Before the implementation of hashidxkvdb, we abstracted the data storage file into logfile object. Its two basic methods are append (append record) and read (read record according to offset). The read function can quickly locate the location of the record through the seek method of RandomAccessFile

//Additional log files are written to store database data
class LogFile {
    //File path
    private Path path;
  ...
    //Write a line of record to the log file and automatically add line breaks
    //Returns the size of bytes successfully written
    long append(String record) {
        try {
            record += System.lineSeparator();
            Files.write(path, record.getBytes(), StandardOpenOption.APPEND);
            return record.getBytes().length;
        } catch (IOException e) {
            e.printStackTrace();
        }
        return 0;
    }
    //Read a line with offset as the starting position
    String read(long offset) {
        try (RandomAccessFile file = new RandomAccessFile(path.toFile(), "r")) {
            file.seek(offset);
            return file.readLine();
        } catch (IOException e) {
            e.printStackTrace();
        }
        return "";
    }
    ...
}

The results of pressure test with JHM are as follows:

Benchmark                                              Mode  Cnt  Score   Error  Units
Hash IdxKvDbReadBenchmark.hashIdxKvDb_ get_ 10000_ Test avgt 8 0.021 ± 0.001 MS / op // read time, 1W records
Hash IdxKvDbReadBenchmark.hashIdxKvDb_ get_ 100000_ Test avgt 8 0.021 ± 0.001 MS / op // read time, 10W records
Hash IdxKvDbReadBenchmark.hashIdxKvDb_ get_ 1000000_ Test avgt 8 0.021 ± 0.001 MS / op // read time, 100W records
HashI dxKvDbWriteBenchmark.hashIdxKvDb_ set_ Test avgt 8 0.038 ± 0.005 MS / op // writing time

From the pressure test results, compared with simplekvdb, the read performance of hashidxkvdb has been greatly improved, and the read time does not increase linearly with the increase of data volume, and the write performance does not decrease significantly.

Although the implementation of hash index is very simple, it is extremely efficient.
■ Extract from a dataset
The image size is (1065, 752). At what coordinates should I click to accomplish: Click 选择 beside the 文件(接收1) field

It only needs one disk addressing (seek operation) and one disk I / O (readLine operation) to load the data. If the data has been previously loaded into the file system cache, you don’t even need disk I / O.

Data merging compact

So far, whether it is simplekvdb or hashidxkvdb, the write operation is constantly appending data to a file. This storage method is usually called append only log.

So, how can we avoid the endless expansion of the append only log until there is insufficient disk space?
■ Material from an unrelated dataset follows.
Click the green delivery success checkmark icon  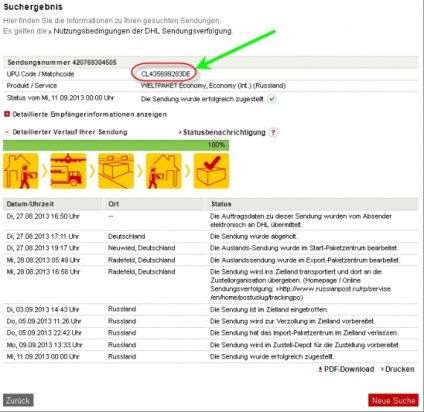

An obvious feature of the append only log is that the old records will not be overwritten and deleted, but these data are often useless, because when reading the value of a key, the database will take its latest value. Therefore, one way to solve this problem is to eliminate these useless records

(1) After appending data to the append only log to a certain size, a new append only log is created for appending. In this mechanism, the data is distributed to multiple append only log files, which are called segment files.

(2) Ensure that only the current segment file is readable and writable, and the old segment file is read-only and not written.

Segment file mechanism

(3) Compact the old segment file — only keep the latest record corresponding to each key, and delete the old record.
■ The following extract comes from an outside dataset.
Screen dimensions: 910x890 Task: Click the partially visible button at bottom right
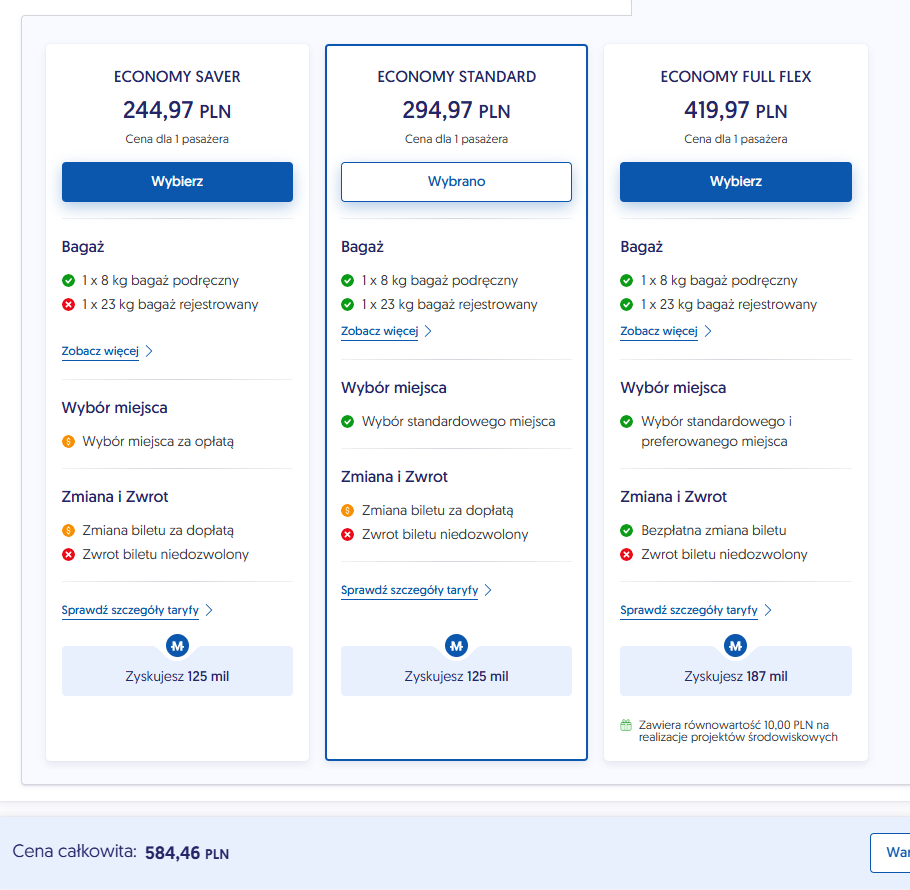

Single file compact operation

The compact operation is usually executed in the background thread. The database will write the merged result to a new compact segment file, which will not affect the logic of reading data from the old segment file when performing the compact operation. After the compact operation is completed, delete the old segment file and migrate the subsequent read operations to the compact segment file.

Now, the key in a single compact segment file is unique, but there may be duplicate keys between multiple compact segment files. We can further compact multiple compact segment files again, and the amount of data will be reduced again.

Multi file compact operation

Similar compact operations can be performed layer by layer. For example, level 2 compact segment file can be compact to generate level 3 compact segment file. However, the more levels of compact, the better. The specific compact strategy needs to be designed in combination with the actual application scenarios.

Add compact mechanism to hashidxkvdb

Next, we try to add a compact mechanism to hashidxkvdb. Because the data will be stored in multiple segment files under compact mechanism, the previous hash index mechanism is no longer applicable. We need to maintain a hash index for each segment file. Of course, this is also relatively easy to implement. You only need to maintain a hash table, with key as the segment file and value as the hash index corresponding to the segment file.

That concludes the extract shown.